Cheerleading set for competition beyond sideline

The basketball season has ended, but the blue mats are still being rolled out in Memorial Hall and for the Plattsburgh State cheer club, the real competition is just getting started.

First on their agenda is their inaugural showcase Thursday, a public event for the campus community to raise money for the club and exhibit their routine. The showcase will also feature performances by student groups: Jedi Dance Productions, Alpha Phi Alpha fraternity, and Kickline.

Money raised during the event will help fund their competition Reach the Beach Ocean City, All-Star and College Nationals 2018. Their budget from the Student Association covers most competition expenses, including entry fees and lodging, but meals, tolls and part of the fuel cost are paid out of pocket. The intent of the fundraiser is to alleviate that burden, according to student-coach Megan Gardner.

The cheerleaders are seen most prominently on the sidelines of basketball games; however, their stunts extend beyond what spectators see beside the court.

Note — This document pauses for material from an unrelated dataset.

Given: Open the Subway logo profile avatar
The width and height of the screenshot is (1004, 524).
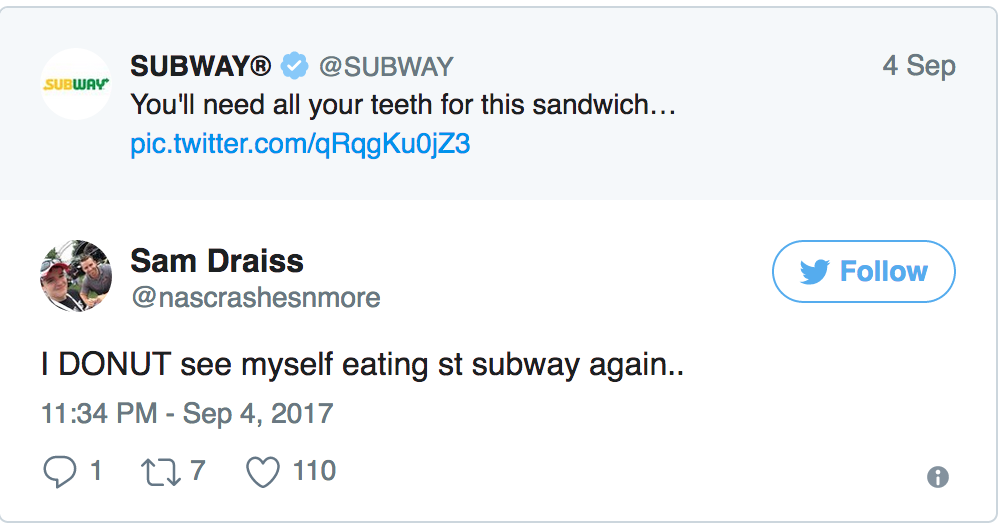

“It is so much more than standing on the sidelines waving pom-poms,” Gardner said.

At a competition, the club has under three minutes to perform a full routine on a spring mat, opposed to a hardwood floor, which allows the club to perform additional stunts they otherwise couldn’t perform during basketball games.

The sport can be just as dangerous as any other, coach Gardner and flyer Imani Burroughs both said, especially as practice for nationals heats up.

“It’s just as dangerous as football, basketball or rugby. I don’t think a lot of people know that” Burroughs said, “As a flyer, I’m constantly being thrown in the air, and I have to trust in my bases to catch me. Sometimes freak things happen.”

Gardner, who cheered all four years of high school and into her sophomore year at PSUC, wasn’t completely serious when she first joined but quickly fell in love with the sport. She made the jump to coaching after sustaining a bad concussion. A 2013 study published in the Journal of Pediatrics found 66 percent of catastrophic sports injuries among young women were from cheerleading.

“I just couldn’t give it up,” Gardner said.

Burroughs, who began her cheer path in tenth grade, loves the variety in the sport.

“Not only do you dance, there’s also gymnastics, stunting, and lifting–it’s kind of like working out all the time,” she said.

“It’s a great bonding experience,” Burroughs added. “You’re with a whole bunch of people from different places, and you’re like a family.”

Being on the sidelines for most of the men’s basketball team’s impressive Sweet 16 finish in the NCAA Division III Tournament, the cheer club also wants a taste of that success – and a lot more of it.

“We expect to win,” Burroughs said about their own upcoming competition. “We’ve been working really hard, and hopefully in the future, we’ll have enough funding where we can worry about just practice rather than a whole bunch of funding.”

Gardner echoed that confidence.

“I think this is the most talented team we’ve had in the past four years, at least,” Gardner said, “and I’m really excited to see what they can do.”